- STATED PROBLEM: Render everything below from the line containing "This screenshot has height=890, width=995." down to the line containing "Action: coord(89,445)" as a Markdown table, skipping blank lines. Use two columns, "No." for the row number and "Line" for the line itself.

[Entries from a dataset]

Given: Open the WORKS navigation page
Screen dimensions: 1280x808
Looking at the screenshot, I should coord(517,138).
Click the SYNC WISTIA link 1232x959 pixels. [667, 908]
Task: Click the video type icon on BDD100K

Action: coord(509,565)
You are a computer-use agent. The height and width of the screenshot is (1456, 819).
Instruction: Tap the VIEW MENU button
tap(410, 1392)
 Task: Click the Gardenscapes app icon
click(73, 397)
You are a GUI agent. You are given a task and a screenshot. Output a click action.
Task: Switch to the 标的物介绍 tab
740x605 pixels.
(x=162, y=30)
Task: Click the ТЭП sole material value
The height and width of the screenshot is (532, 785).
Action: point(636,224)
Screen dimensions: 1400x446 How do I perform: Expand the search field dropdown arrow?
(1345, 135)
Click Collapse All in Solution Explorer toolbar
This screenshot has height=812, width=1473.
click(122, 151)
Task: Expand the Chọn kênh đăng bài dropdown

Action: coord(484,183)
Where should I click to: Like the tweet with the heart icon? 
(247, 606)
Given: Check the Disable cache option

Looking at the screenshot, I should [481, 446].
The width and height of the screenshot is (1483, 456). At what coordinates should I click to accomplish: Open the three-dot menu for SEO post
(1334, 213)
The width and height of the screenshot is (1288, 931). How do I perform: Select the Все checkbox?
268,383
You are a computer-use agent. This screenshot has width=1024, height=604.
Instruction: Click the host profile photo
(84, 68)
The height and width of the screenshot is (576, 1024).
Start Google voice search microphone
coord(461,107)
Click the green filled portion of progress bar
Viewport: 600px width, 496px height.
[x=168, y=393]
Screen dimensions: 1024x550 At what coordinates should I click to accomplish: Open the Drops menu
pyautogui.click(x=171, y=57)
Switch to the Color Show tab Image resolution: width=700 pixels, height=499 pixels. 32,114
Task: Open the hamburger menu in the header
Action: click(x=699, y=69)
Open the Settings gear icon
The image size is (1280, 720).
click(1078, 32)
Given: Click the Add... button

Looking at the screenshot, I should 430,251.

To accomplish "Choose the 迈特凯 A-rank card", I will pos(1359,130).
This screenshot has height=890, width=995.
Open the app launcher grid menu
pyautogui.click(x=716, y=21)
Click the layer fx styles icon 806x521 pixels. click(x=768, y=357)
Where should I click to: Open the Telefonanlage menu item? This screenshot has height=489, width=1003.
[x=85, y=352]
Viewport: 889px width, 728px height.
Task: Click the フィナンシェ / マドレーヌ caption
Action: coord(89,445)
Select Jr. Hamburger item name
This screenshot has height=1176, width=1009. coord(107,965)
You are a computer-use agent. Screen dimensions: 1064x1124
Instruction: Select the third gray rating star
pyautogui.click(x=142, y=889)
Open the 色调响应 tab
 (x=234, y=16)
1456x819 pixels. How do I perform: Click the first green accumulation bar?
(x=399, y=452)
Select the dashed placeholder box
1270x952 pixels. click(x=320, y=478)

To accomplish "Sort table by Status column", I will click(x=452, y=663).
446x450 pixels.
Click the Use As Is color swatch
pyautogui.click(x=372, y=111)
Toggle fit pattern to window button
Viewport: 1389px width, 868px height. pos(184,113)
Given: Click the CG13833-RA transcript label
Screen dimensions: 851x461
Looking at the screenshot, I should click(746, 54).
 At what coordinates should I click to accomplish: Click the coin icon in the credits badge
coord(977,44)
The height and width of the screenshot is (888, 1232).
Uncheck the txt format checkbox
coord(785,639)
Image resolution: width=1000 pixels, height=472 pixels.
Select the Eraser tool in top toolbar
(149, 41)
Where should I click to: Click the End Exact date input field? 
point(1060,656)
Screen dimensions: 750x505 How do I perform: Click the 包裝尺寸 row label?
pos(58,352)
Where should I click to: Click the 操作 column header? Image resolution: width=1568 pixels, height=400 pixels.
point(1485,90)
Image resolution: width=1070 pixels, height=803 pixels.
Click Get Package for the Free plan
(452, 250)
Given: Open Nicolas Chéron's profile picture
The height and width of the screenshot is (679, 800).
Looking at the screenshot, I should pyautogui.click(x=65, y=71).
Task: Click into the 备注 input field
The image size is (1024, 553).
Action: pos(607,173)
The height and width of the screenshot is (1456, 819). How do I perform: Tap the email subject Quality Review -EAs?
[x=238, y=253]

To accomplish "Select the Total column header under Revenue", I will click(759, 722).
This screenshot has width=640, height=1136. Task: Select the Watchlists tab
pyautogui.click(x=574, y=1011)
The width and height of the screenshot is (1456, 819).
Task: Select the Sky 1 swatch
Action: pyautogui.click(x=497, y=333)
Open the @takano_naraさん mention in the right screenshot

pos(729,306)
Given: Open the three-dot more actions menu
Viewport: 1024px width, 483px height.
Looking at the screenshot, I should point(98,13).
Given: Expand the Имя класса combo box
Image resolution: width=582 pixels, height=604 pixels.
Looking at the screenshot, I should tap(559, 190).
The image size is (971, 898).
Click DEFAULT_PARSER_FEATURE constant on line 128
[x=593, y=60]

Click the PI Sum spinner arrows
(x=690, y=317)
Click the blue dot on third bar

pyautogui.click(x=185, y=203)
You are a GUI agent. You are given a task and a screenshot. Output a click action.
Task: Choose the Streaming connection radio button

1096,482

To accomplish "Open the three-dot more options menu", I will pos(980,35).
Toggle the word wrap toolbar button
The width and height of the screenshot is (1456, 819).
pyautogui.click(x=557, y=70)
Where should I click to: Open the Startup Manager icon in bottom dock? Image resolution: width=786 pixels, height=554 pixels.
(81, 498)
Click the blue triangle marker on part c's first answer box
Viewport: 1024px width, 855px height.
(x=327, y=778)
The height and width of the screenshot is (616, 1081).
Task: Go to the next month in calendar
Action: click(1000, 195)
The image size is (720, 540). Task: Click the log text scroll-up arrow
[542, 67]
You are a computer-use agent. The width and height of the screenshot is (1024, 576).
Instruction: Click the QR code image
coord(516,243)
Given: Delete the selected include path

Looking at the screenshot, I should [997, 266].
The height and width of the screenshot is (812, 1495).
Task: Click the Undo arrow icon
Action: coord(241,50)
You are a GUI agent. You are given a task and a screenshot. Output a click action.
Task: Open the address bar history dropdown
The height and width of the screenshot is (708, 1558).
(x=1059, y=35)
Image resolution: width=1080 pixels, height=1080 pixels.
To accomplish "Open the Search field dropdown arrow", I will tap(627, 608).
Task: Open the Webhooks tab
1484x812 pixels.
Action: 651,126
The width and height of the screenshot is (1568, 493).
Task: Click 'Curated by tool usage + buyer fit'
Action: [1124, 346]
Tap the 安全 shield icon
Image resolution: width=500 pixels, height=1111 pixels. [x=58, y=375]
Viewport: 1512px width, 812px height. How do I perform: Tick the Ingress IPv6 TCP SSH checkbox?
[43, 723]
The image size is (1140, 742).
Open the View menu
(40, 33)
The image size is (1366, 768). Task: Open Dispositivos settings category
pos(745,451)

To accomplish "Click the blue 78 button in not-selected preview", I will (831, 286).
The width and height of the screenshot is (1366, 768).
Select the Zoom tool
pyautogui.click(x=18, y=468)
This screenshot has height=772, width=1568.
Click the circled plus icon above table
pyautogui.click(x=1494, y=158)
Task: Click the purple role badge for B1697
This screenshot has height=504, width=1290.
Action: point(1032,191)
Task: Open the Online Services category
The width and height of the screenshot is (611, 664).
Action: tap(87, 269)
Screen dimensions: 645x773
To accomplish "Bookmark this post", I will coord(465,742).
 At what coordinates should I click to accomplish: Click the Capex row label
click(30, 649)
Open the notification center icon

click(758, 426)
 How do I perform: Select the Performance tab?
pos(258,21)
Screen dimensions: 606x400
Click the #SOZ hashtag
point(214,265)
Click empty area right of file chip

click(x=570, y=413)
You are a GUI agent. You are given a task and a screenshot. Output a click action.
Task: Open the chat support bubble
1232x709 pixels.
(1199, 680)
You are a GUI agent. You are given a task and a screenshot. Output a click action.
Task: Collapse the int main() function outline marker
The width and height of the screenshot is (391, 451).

- ANSWER FOR THIS EXERCISE:
| No. | Line |
|---|---|
| 1 | This screenshot has height=890, width=995. |
| 2 | Open the app launcher grid menu |
| 3 | pyautogui.click(x=716, y=21) |
| 4 | Click the layer fx styles icon 806x521 pixels. click(x=768, y=357) |
| 5 | Where should I click to: Open the Telefonanlage menu item? This screenshot has height=489, width=1003. |
| 6 | [x=85, y=352] |
| 7 | Viewport: 889px width, 728px height. |
| 8 | Task: Click the フィナンシェ / マドレーヌ caption |
| 9 | Action: coord(89,445) |